(20 ILCS 2637/5)
(Section scheduled to be repealed on December 31, 2020)
Racial and ethnic disparity in the criminal justice system, or the over-representation of certain minority groups compared to their representation in the general population, has been well documented, along with the harmful effects of such disproportionality. There is no single cause of the racial and ethnic disparity evident at every stage of the criminal justice system; suggested causes have included differing patterns of criminal activity, law enforcement activity, and discretionary decisions of criminal justice practitioners, along with effects of legislative policies. In order to make progress in reducing this harmful phenomenon, information on the racial composition of offenders at each stage of the criminal justice system must be systematically gathered and analyzed to lay the foundation for determining the impact of proposed remedies. Gaps of information at any stage will hamper valid analysis at subsequent stages. At the earliest stages of the criminal justice system, systematic statewide information on arrested persons, including race and ethnicity, is collected in the State Police Criminal History Record Information System.

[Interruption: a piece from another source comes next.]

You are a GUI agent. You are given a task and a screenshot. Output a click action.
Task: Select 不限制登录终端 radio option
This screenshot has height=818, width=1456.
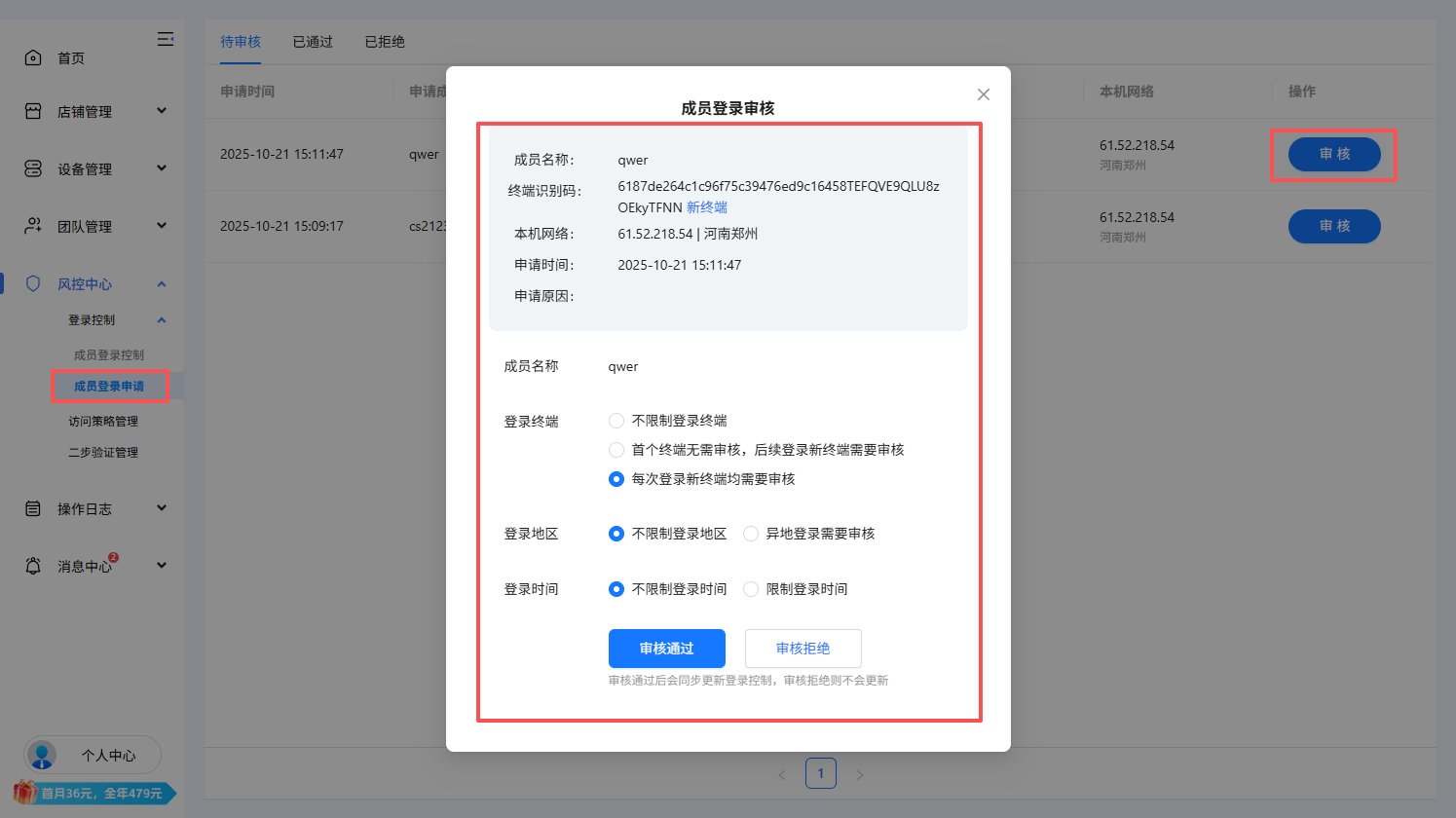(x=616, y=421)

However, under the Criminal Identification Act, systematic statewide information on the racial and ethnic composition of adults diverted from arrest by law enforcement and diverted from prosecution by each county's State's Attorney's office is not available. Therefore, it is the intent of this legislation to provide a mechanism by which statewide data on the race and ethnicity of offenders diverted from the criminal justice system before the filing of a court case can be provided by the criminal justice entity involved for future racial disparity impact analyses of the criminal justice system.